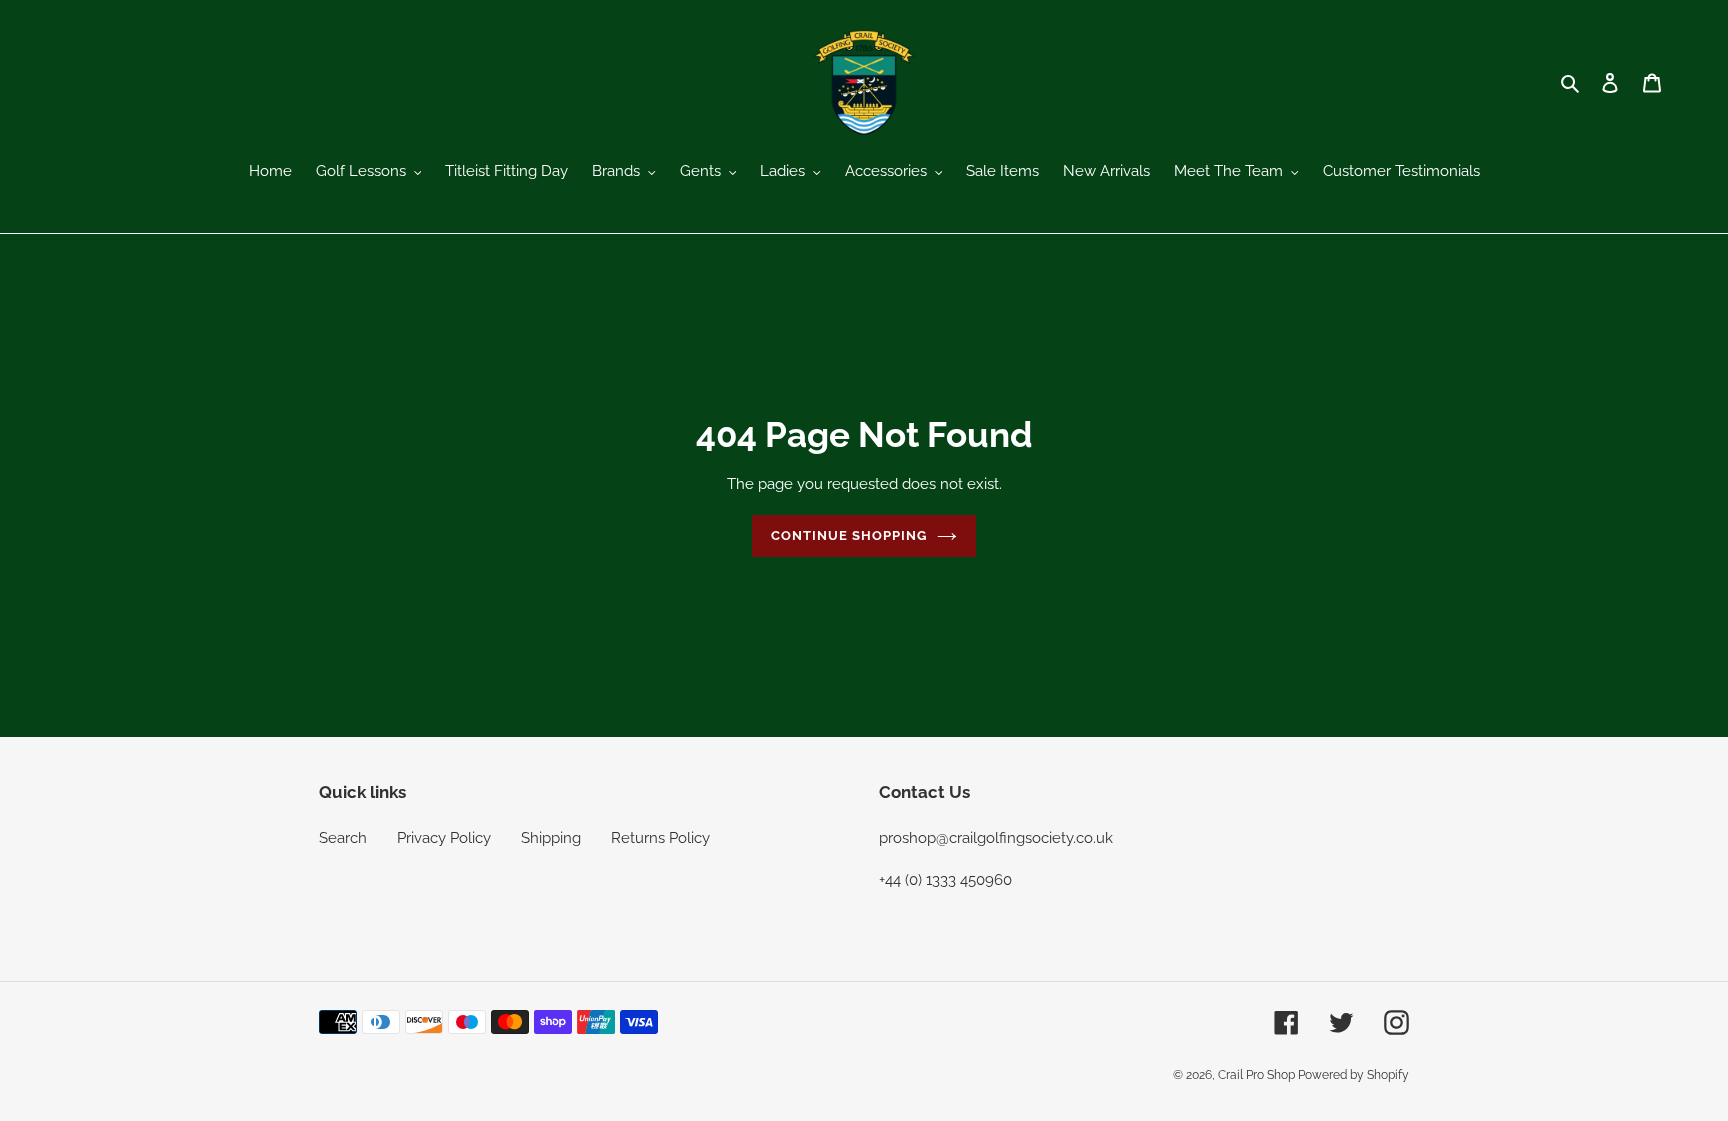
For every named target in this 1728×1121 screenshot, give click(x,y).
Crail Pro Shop (1258, 1075)
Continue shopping (849, 535)
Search (343, 838)
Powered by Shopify (1353, 1075)
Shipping (551, 838)
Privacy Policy (444, 838)
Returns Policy (660, 838)
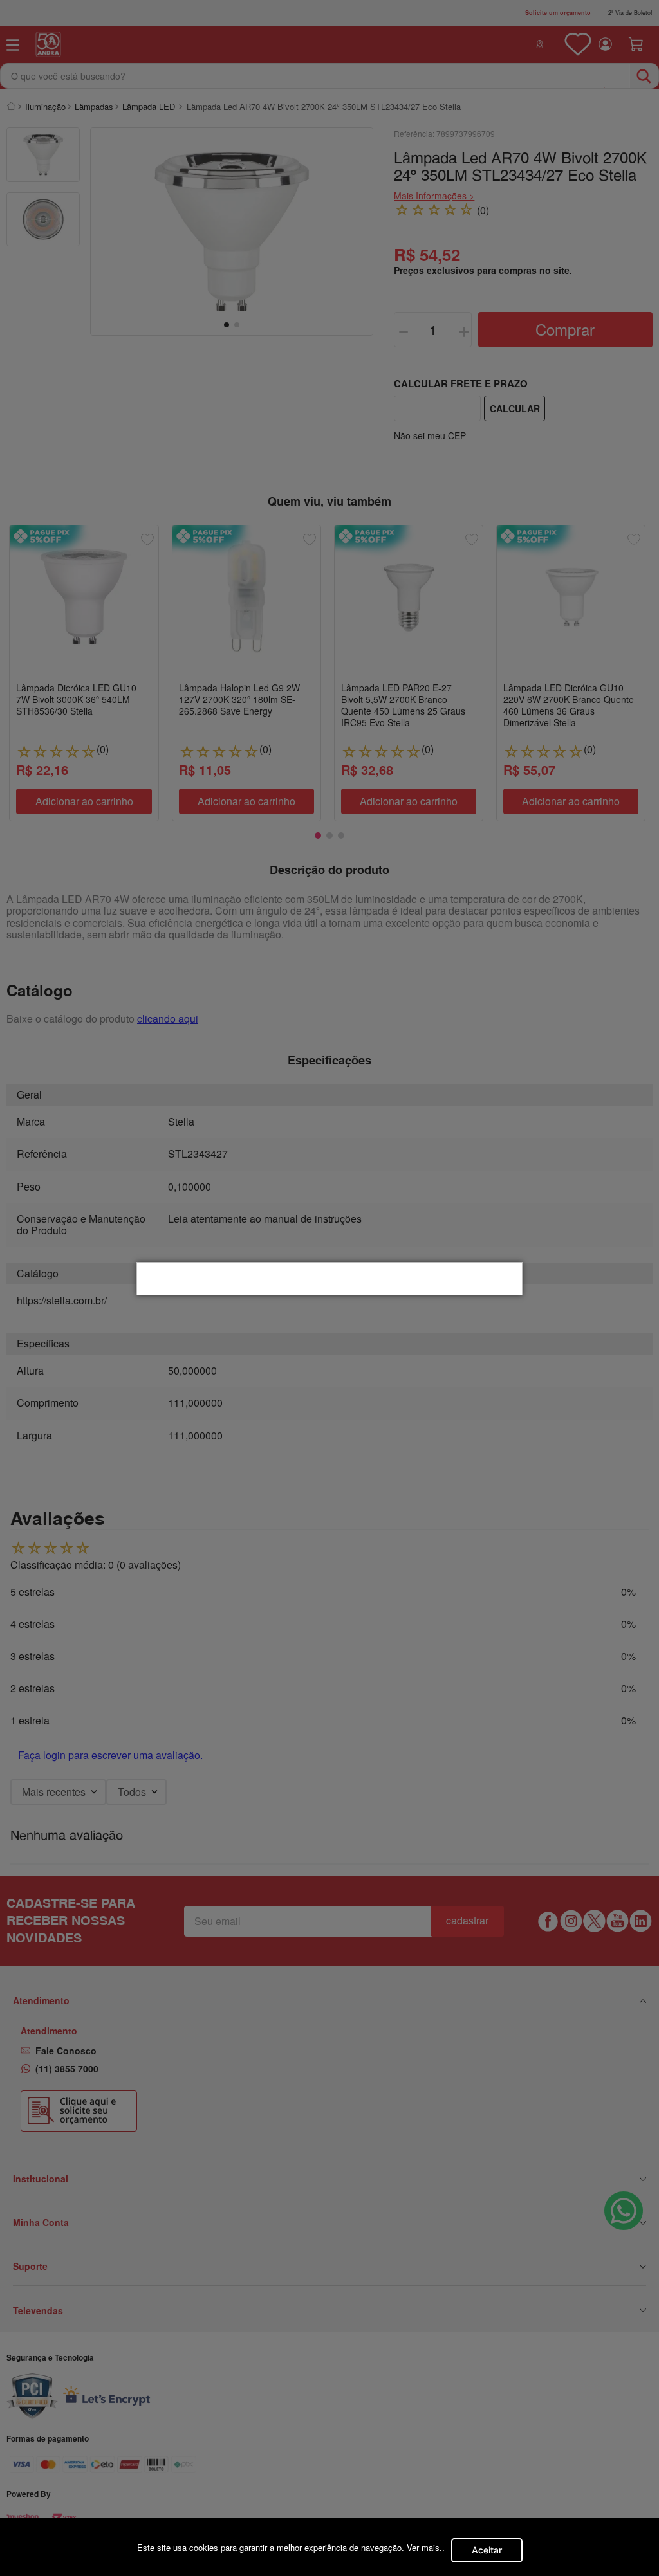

■ ■ ■ ■ ■

Every line of the records must come back unchanged, except that pictures are dropped.

■ Worked solution ■
For every named target in this 1728×1121 screenshot, give click(x,y).
Crail Pro Shop (1258, 1075)
Continue shopping (849, 535)
Search (343, 838)
Powered by Shopify (1353, 1075)
Shipping (551, 838)
Privacy Policy (444, 838)
Returns Policy (660, 838)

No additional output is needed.